I'm sure it seems like a small issue compared to the actual problem they came in with, but when these things are tied to hospital reimbursement then it does matter.
It matters so much with hospital reimbursement that nobody from risk management, QI, or administration has come down and talked to us sloppy ED nurses (in any of the EDs I've worked in over the years) about our negligent skin assessment documentation.

Y'know, the same folks who are probably aware that I routinely take care of acute strokes, coding babies, MIs, abusive drunks and drug seekers, traumas and vented pts. on multiple drips etc... but won't let me sign up on the schedule to work if my yearly Glucometer competency and testing is not complete??!!

cheers,

Roy Fokker-

The simple fact that I couldn't go through all the posts is the essence of the topic? Really? You come off like you were offended by my post. The problem with pressure ulcers is a legitimate issue in my hospital, especially when they are not being documented upon arrival. By the way, a patient does get admitted while still in the ED, which is the only reason why they come up to the unit. Unless, it is a direct admit for an upcoming surgery or chemotherapy administration.

I don't know where you've worked, but sometimes it takes more than 24 hours to get a bed assignment in my hospital. I think I made a mistake in my original post. While in the ED, the question is if the pressure injuries are "present on arrival?" and once admitted/transferred, the question is "present on transfer?"

Also, not sure if your reference to "sloppy ED nurses" was your way of being sarcastic, but if you want to conclude that it was my opinion, so be it. I have respect for all nurses.
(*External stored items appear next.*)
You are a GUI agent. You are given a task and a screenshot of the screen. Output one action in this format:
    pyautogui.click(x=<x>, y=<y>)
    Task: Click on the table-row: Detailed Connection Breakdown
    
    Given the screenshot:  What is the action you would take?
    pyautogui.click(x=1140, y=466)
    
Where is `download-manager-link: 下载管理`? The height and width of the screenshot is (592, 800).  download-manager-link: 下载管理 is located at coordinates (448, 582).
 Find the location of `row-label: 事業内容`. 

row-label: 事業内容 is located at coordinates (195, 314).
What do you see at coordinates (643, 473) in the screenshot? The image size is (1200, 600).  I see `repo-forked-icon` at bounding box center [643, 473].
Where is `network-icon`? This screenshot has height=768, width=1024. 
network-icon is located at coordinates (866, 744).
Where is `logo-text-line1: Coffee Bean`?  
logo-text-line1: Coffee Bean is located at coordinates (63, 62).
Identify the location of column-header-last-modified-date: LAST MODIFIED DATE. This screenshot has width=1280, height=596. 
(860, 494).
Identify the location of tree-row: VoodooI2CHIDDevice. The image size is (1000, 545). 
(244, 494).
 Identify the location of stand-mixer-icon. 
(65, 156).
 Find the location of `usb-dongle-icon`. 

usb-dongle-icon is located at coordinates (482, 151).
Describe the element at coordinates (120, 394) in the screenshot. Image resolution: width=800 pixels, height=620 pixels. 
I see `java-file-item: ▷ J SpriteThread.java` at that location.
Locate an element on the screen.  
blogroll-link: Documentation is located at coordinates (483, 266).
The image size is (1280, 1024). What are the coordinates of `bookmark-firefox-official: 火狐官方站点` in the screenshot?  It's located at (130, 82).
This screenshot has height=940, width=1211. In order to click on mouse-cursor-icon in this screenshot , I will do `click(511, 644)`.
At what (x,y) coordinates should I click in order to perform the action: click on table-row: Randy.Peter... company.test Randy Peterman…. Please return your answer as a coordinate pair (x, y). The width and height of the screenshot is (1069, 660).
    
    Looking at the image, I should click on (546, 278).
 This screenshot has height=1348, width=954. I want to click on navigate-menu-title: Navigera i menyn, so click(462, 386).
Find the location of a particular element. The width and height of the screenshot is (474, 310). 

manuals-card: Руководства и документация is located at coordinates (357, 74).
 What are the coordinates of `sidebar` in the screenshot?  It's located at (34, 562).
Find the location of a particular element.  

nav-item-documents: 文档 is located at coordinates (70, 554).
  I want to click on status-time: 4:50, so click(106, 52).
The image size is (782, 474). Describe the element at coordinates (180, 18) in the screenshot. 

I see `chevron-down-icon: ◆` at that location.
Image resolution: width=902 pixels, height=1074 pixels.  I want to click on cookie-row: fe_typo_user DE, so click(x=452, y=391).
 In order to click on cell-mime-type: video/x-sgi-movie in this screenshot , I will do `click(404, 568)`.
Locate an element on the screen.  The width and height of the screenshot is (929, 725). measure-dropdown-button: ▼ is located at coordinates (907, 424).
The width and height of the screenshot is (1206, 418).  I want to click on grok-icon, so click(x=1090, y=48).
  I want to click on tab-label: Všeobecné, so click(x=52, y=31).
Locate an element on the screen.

If an ICU nurse ever made a comment about things that bothered them when they get patients from Med/Surg units, I would definitely take is as a learning moment.

Maybe I'm wrong and just misreading the tone of your post. The world will never know.

I don't know where you've worked, but sometimes it takes more than 24 hours to get a bed assignment in my hospital. I think I made a mistake in my original post. While in the ED, the question is if the pressure injuries are "present on arrival?" and once admitted/transferred, the question is "present on transfer?"

LM, I can appreciate your problem, but just the same, patients who are being boarded in the ED is THE actual problem of that scenario. That is a dangerous, costly, and risky situation (yes, I know it is common, but all efforts should be toward finding a solution, not looking for ways to cobble things together so that the situation can continue with no deleterious effects to the hospital's bottom line). The larger topic of ED boarding is a current CMS ED measure (Admit Decision Time to ED Departure Time for Admitted Patients), so if boarding is causing confusion about whether or not a pressure ulcer was POA or not, all efforts should be put toward reducing and eliminating significant ED boarding.

CMS defines POA as "present at the time the order for inpatient admission occurs" - and yet, interpreting that to mean that all documentation related to any POA condition must be done in the ED has never been the official expectation nor the common practice, regardless of whether the patient was boarded in the ED for any significant length of time or not.

With regard to things like this, I like to think that nurses should consider the issues from a patient-centered POV. Is this how you would want an ED/trauma nurse to spend his/her time? If you're the one having a STEMI or involved in a trauma, or even just a run-of-the-mill (but exceedingly painful) kidney stone, would you feel it is ethical to have the ED resources tied up in efforts to meet the regulatory documentation requirements of inpatients? Our opinions that we form about these things should be based in patient-centered ethics so that we can advocate appropriately.

If your place is boarding in the ED all the time then at the very least those boarded patients should be staffed appropriately, not tacked onto ED assignments.

Specializes in EMS, ED, Trauma, CEN, CPEN, TCRN.

Where I have worked where boarding is commonplace, we would release the inpatient orders at the two hour mark and we were then on the hook for doing the inpatient assessment and admission in the EMR.